When you name your band Big Deal, it's like a social contract you sign with listeners. You should either try to live up to the moniker or be so comically not a big deal that you fulfill the still-ample cultural need for ironic entities.

On their 2011 debut, Big Deal did neither. The U.K. duo failed to break through on any functional level and seemed like a band that had potential to spare but possibly lacked the will to push themselves to a "big deal" level. Still, there was something special about 'Lights Out,' and it's a warm and inviting work to revisit. Kacey Underwood and Alice Costelloe sound as if they're miles apart and their music is unsharable.

But beginning with the single 'Teredactol,' which dropped eight months ahead of this album, Big Deal seemed to have reimagined the project. Perhaps they'd grown bored with their own emotional subtleties, or maybe they were worried their audience would reach that same point.

The resulting album, 'June Gloom,' is a ripe blast of vocal, guitar and even textural hooks. Everything that Big Deal offer sounds vivid and focused, and at the same time, they retain the warmth that was 'Lights Out''s one guiding principal.

Whereas 'Teradactol' foreshadowed fierce noise-pop, 'June Gloom' recalls something similar to the Joy Formidable, if you were to remove the obtuse lyrics, or Metric, if you could replace the synths with guitars. 'Swapping Spit' and 'In Your Car' sound so unabashedly big that it's easy for the listener to forget there are only two people behind the music. 'Call and I'll Come' doesn't try to put makeup on its grimy features, with Underwood's vocals barely in key and delivered with such a contrast to Costelloe's that it's like the two are meeting in the middle, one trying every trick he can think of to match what the other does effortlessly.

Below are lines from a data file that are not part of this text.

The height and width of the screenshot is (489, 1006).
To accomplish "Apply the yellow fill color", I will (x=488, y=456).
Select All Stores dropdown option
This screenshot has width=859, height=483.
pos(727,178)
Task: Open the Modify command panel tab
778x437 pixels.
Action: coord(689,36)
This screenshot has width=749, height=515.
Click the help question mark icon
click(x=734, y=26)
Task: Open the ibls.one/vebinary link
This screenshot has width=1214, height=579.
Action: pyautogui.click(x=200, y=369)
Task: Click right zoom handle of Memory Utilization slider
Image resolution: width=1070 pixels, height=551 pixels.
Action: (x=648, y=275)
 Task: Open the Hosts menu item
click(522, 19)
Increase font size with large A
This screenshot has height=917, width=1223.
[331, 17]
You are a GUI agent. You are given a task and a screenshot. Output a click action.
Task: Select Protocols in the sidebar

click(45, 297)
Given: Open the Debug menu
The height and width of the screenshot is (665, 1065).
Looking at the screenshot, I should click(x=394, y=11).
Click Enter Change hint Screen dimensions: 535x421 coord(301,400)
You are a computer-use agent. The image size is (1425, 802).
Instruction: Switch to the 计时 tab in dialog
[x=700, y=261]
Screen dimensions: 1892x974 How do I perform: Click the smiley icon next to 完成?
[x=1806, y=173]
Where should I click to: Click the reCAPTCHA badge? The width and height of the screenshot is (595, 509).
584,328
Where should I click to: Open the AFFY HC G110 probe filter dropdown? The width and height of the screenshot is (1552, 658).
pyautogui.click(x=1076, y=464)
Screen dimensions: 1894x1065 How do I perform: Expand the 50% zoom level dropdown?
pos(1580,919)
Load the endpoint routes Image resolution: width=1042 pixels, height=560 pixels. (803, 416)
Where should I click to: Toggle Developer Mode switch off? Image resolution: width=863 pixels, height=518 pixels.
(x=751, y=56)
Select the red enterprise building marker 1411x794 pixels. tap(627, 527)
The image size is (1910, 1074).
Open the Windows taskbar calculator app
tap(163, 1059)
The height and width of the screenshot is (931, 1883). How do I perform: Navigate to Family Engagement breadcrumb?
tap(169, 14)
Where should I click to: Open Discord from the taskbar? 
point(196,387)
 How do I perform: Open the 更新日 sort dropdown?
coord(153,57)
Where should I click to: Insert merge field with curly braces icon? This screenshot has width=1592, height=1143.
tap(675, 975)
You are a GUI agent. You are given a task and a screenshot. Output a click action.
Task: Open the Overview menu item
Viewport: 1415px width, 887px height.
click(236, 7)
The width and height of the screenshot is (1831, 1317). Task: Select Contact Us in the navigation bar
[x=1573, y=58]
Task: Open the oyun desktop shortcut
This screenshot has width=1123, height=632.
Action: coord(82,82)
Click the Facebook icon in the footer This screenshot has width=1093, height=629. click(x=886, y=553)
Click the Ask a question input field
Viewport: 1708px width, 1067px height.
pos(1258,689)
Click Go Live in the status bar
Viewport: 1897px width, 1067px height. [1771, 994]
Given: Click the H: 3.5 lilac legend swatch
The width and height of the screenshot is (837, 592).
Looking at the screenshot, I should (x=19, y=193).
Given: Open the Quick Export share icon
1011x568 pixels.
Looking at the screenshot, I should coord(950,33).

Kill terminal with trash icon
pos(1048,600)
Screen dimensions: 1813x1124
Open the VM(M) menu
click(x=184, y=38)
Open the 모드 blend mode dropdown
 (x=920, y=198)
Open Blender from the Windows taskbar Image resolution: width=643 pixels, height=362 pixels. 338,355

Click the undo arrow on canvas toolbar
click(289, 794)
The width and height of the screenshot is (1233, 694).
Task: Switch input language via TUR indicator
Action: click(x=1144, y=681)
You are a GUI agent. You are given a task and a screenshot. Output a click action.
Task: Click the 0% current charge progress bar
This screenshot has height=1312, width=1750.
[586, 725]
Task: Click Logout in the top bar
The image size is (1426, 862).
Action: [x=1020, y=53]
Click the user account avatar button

The second side features some down-tempo, old-school Big Deal, but this time, that approach serves as a foil, and songs like 'Pristine' are many times more effective. Likewise, 'PG' works this angle for a dramatic mid-track moment when the quiet is swept away in a blast of cymbals and fuzz. 'June Gloom' somehow manages to work this dichotomy into the best of both worlds. Big Deal still sound personal and intimate, but this is one record that doesn't require a certain mood or occasion for revisiting.